*BRIEF*.
If an entry holds a picture, drop the picture and restate the rest word for word.

(Collected data entries)

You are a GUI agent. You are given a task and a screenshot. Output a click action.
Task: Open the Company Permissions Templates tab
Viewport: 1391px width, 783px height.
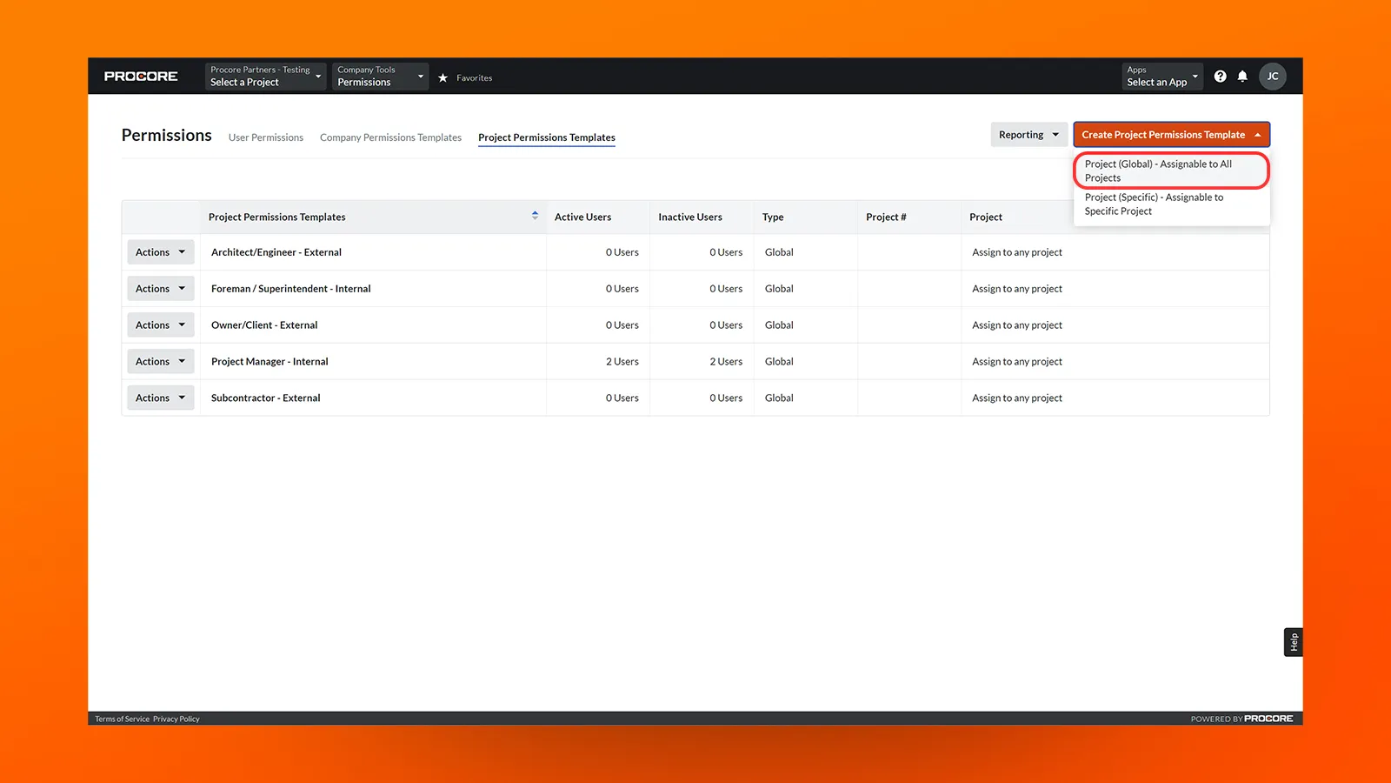pos(390,137)
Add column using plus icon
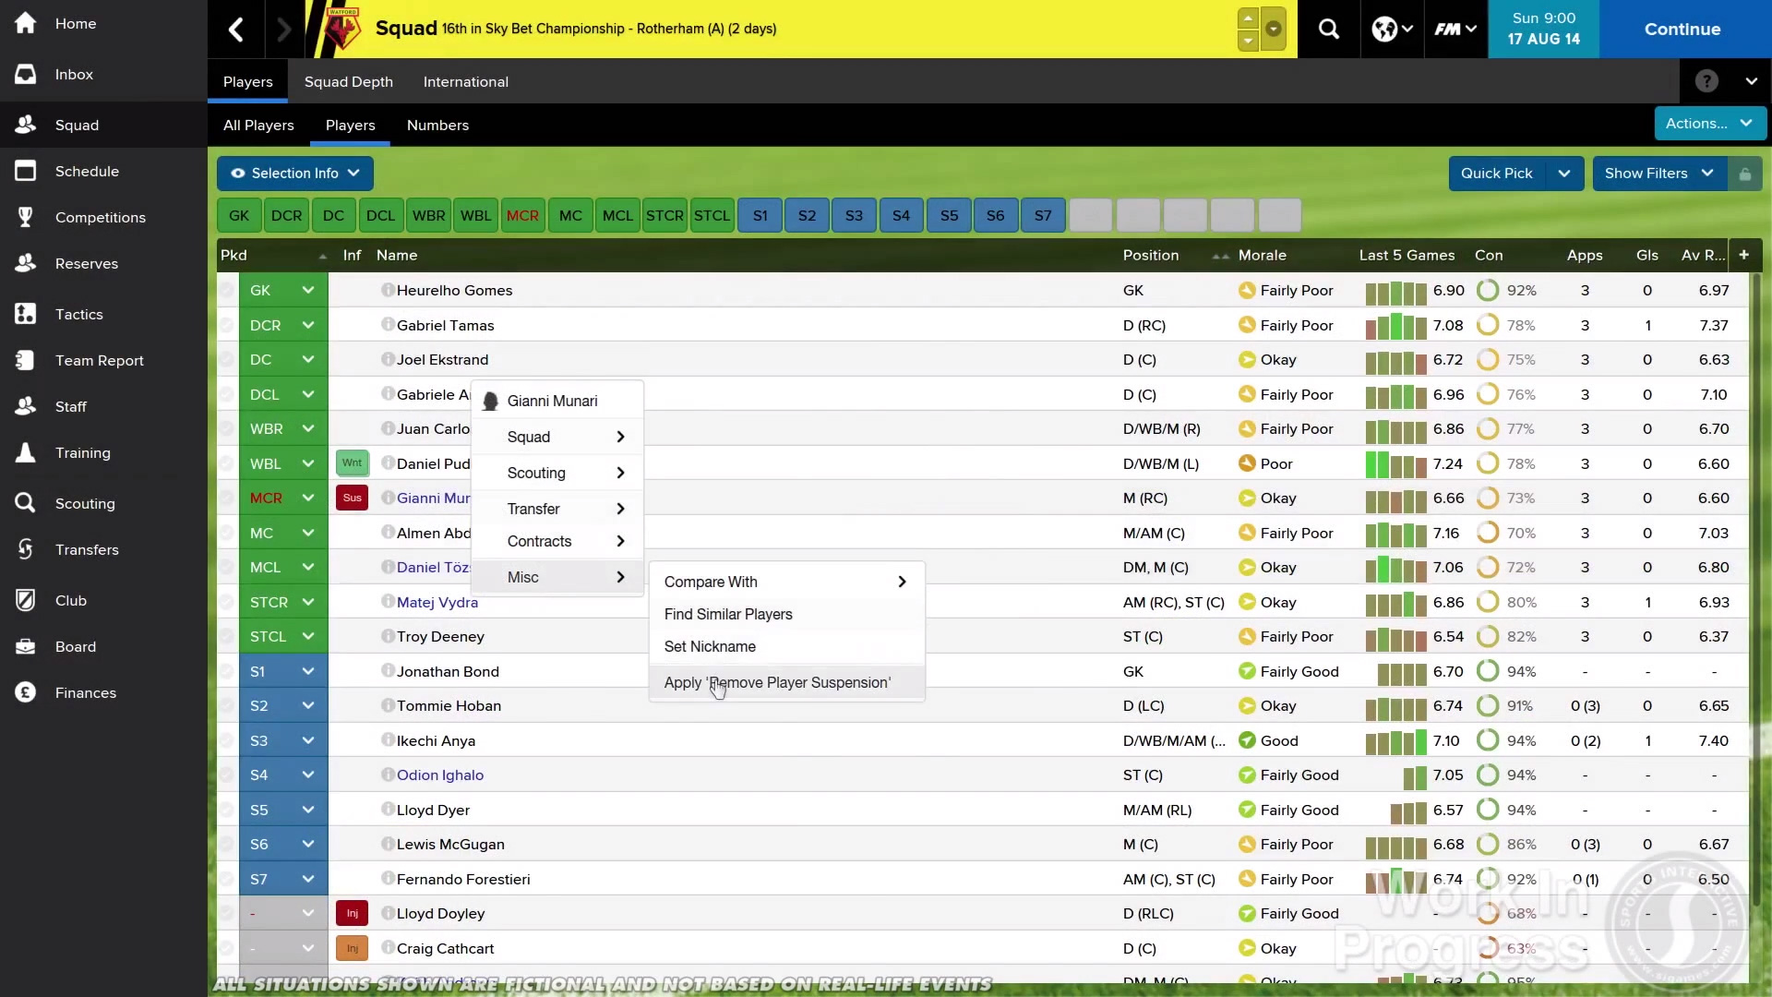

*ANSWER BOX*.
You are a GUI agent. You are given a task and a screenshot. Output a click action.
Task: Open the Company Permissions Templates tab
Viewport: 1391px width, 783px height.
pos(390,137)
Add column using plus icon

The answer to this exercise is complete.